[patch 1/2] powerpc: rmb fix

Nick Piggin npiggin at suse.de
Wed Aug 22 13:55:39 EST 2007


On Wed, Aug 22, 2007 at 05:29:50AM +0200, Segher Boessenkool wrote:
> >>>If this isn't causing any problems maybe there
> >>>is some loigic we are overlooking?
> >>
> >>The I/O accessor functions enforce the necessary ordering
> >>already I believe.
> >
> >Ah, it looks like you might be right, IO should appear to go in-order, 
> >in
> >which case the rmb() would simply need to order cacheable loads. 
> >Interesting
> >way to do things... are drivers simply not up to scratch enough to 
> >allow
> >out of order IO?
> 
> The powerpc kernel needs to have full sync insns in every I/O
> accessor in order to enforce all the ordering rules Linux demands.
> It's a bloody shame, but the alternative would be to make the
> barriers lots more expensive.  A third alternative would be to

Well lots more expensive compared to what you have now.
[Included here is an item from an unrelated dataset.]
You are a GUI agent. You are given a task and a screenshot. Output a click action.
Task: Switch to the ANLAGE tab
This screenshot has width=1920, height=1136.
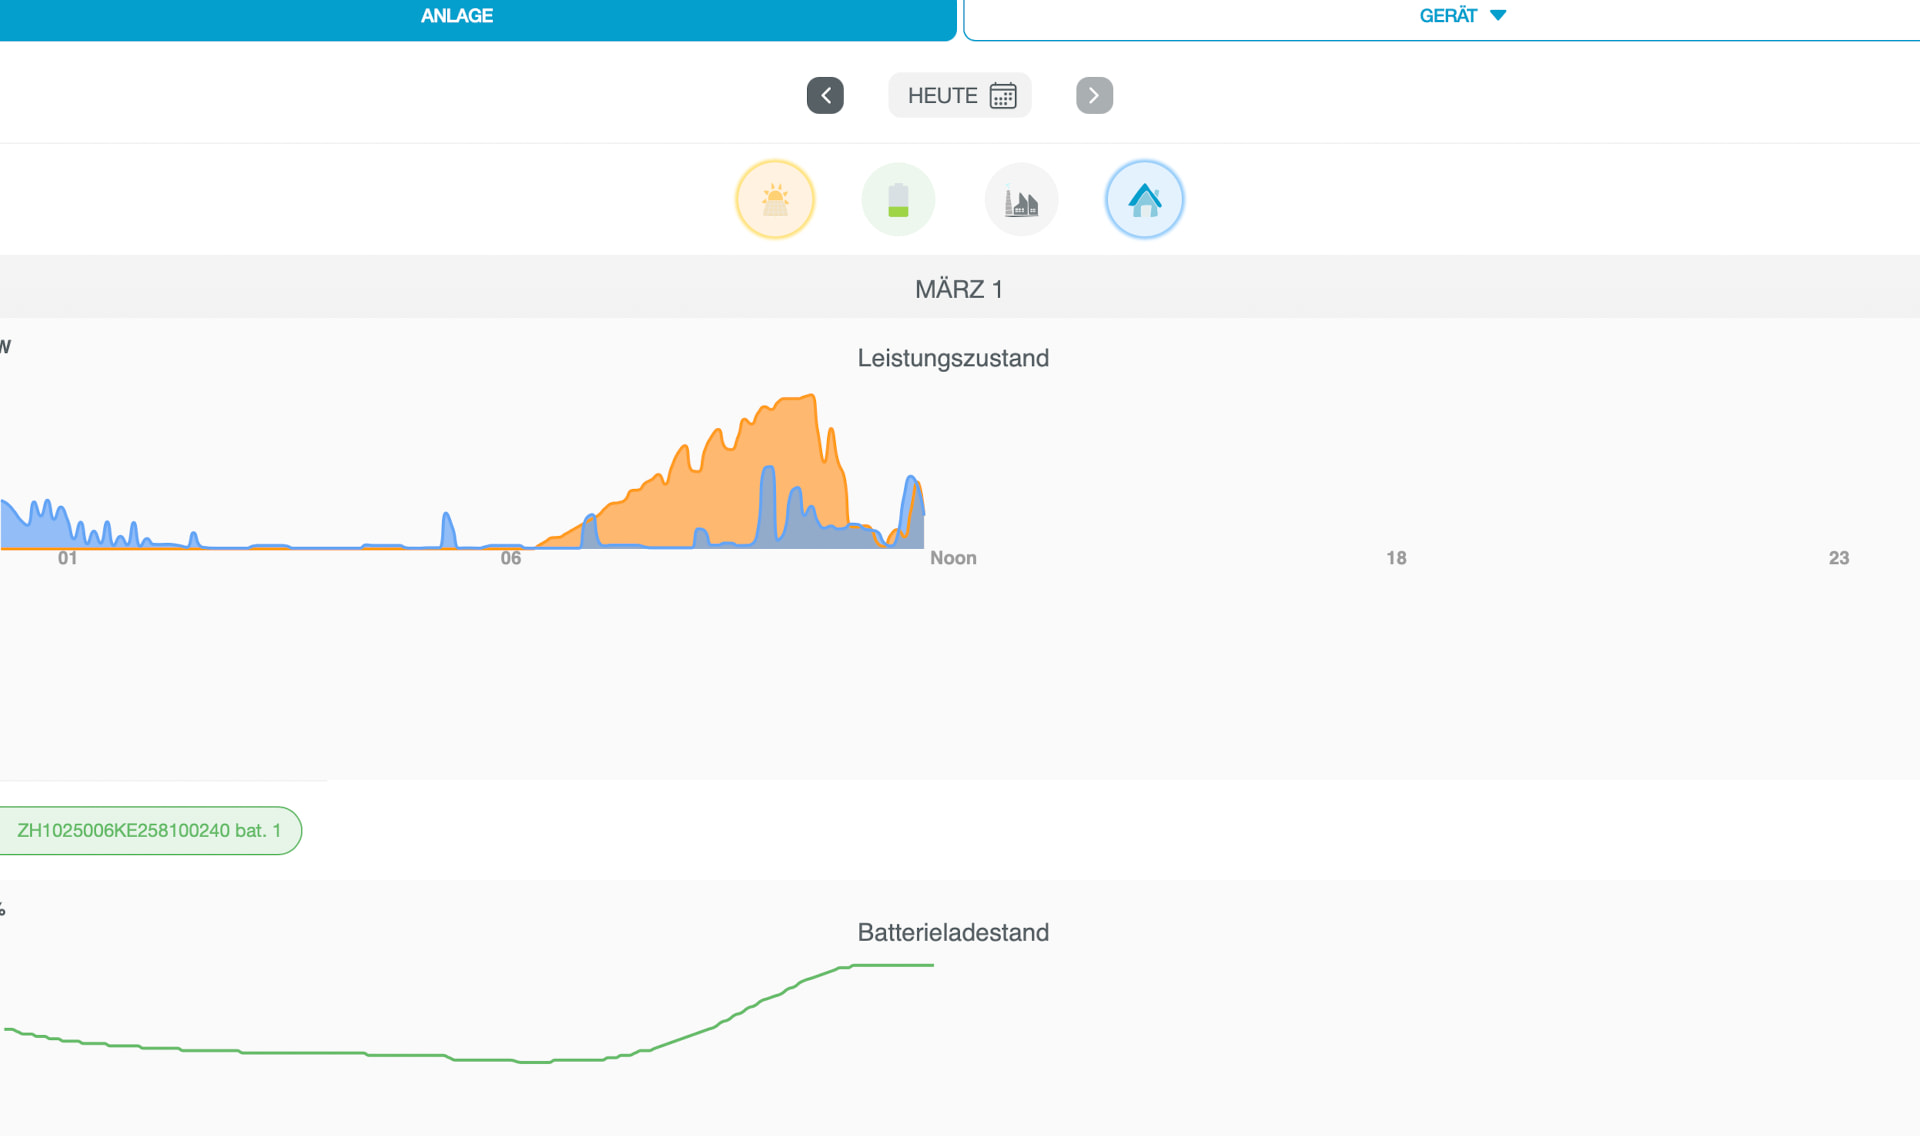coord(457,16)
But what
you have now is like having those expensive barriers between
*every* io access.


> have barrier ops that do not order everything, but just A vs. B
> for various choices of A and B (coherent accesses, MMIO accesses,
> etc.)
 
The non-smp_ variant is supposed to order everything, AFAIK. Maybe
you could get more fancy and have PIO vs MMIO etc etc. but it looks
like this whole area is in a pretty sticky state anyway so let's
not think about that.


> >Anyway, this raises another question -- if IO accessors have the right
> >ordering, why is wmb() not an lwsync as well? There appears to be many
> >more wmb() calls than rmb()...
> 
> Input MMIO accessors are {sync, load, stall pipeline until load came 
> back}.
> That's a full ordering on both sides.
> 
> Output MMIO on the other hand is done with {sync, store}.  Now since
> wmb() has to order MMIO writes vs. main memory writes, we need a full
> sync here.  On some (most, all?) CPUs an eieio is actually enough btw.
> The barrier insn could be put at the end of all MMIO write ops too,
> but I believe that would be more expensive (in execution time; in code
> size it definitely would be, of course).

Ah, that explains why wmb() is a sync. Doesn't seem like a very good
idea though, if the rationale of having fully ordered IO accessors was
because drivers didn't have enough barriers in them.